CAMformer: Associative Memory is All You Need
This addresses efficiency problems for AI hardware developers and users by offering a novel accelerator design for Transformers, though it is incremental as it builds on existing attention mechanisms with architectural improvements.
The paper tackles the scalability challenges of Transformers due to quadratic attention costs by proposing CAMformer, an accelerator that reinterprets attention as associative memory using analog charge sharing, achieving over 10x energy efficiency, up to 4x higher throughput, and 6-8x lower area while maintaining near-lossless accuracy on BERT and Vision Transformer workloads.
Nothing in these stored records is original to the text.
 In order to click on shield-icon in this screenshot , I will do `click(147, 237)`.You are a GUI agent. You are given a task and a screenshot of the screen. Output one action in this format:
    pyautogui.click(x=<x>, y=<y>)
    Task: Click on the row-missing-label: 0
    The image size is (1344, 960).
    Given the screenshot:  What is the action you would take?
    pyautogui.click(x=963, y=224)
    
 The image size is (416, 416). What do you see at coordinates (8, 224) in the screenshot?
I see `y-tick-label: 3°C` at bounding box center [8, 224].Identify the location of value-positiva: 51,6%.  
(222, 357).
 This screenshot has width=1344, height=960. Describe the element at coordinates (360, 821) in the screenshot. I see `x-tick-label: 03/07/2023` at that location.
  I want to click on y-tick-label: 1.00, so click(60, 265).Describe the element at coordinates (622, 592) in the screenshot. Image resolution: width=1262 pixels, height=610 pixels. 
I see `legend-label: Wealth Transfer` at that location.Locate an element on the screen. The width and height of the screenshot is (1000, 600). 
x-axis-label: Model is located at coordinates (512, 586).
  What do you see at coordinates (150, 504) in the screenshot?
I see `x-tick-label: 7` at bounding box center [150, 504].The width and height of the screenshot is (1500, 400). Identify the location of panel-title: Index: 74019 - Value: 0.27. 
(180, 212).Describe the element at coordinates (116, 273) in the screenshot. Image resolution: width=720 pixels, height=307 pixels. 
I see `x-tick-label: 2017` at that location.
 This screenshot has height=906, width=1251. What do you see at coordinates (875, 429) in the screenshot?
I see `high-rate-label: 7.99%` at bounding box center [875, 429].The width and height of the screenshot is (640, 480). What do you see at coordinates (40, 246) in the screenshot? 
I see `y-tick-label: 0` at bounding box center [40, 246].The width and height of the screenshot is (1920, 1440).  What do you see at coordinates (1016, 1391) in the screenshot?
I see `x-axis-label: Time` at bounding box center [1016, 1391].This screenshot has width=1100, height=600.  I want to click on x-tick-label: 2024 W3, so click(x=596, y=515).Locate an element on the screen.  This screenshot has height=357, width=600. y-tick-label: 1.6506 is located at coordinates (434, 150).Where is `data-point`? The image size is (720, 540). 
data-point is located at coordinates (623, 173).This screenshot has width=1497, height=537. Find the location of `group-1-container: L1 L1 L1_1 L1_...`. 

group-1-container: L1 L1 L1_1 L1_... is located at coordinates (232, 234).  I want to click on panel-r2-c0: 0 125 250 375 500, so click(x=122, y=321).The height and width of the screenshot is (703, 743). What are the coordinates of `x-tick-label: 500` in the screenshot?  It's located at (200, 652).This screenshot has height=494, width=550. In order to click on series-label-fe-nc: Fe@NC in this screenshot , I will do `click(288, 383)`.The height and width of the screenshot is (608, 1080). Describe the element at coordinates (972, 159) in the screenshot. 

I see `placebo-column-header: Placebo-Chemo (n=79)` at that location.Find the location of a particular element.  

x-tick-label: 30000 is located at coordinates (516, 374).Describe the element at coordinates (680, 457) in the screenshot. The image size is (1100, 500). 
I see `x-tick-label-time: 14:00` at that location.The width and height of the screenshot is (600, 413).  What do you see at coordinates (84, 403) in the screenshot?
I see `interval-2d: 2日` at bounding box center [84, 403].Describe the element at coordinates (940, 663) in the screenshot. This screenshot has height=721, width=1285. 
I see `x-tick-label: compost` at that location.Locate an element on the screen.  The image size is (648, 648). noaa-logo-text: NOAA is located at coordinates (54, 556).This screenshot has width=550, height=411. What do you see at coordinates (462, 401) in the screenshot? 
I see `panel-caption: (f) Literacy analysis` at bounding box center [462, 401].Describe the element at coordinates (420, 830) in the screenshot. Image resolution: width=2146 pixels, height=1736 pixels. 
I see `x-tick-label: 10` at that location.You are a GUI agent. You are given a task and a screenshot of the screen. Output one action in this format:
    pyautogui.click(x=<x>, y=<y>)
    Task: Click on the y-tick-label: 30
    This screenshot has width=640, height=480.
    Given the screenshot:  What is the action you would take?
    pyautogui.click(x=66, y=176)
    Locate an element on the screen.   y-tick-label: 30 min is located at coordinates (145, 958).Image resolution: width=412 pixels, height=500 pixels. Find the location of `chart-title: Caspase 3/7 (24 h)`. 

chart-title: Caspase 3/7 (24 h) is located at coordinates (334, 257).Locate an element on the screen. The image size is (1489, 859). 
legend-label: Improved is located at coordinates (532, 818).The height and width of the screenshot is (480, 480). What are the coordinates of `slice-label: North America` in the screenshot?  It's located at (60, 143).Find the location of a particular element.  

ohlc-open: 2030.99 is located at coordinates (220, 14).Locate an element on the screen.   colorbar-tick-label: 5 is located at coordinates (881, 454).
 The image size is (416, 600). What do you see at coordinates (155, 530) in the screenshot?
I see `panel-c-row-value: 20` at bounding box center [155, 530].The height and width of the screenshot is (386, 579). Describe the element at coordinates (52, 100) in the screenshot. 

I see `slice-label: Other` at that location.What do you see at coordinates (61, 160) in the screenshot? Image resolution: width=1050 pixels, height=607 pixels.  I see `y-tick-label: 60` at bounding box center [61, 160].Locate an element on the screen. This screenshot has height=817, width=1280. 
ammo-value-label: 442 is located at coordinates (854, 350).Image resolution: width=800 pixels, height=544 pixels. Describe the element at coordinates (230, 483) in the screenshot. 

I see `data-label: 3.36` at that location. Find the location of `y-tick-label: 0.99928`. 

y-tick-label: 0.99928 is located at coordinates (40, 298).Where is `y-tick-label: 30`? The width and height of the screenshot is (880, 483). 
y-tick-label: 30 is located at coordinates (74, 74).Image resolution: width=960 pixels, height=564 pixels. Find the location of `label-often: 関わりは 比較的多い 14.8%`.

Transformers face scalability challenges due to the quadratic cost of attention, which involves dense similarity computations between queries and keys. We propose CAMformer, a novel accelerator that reinterprets attention as an associative memory operation and computes attention scores using a voltage-domain Binary Attention Content Addressable Memory (BA-CAM). This enables constant-time similarity search through analog charge sharing, replacing digital arithmetic with physical similarity sensing. CAMformer integrates hierarchical two-stage top-k filtering, pipelined execution, and high-precision contextualization to achieve both algorithmic accuracy and architectural efficiency. Evaluated on BERT and Vision Transformer workloads, CAMformer achieves over 10x energy efficiency, up to 4x higher throughput, and 6-8x lower area compared to state-of-the-art accelerators--while maintaining near-lossless accuracy.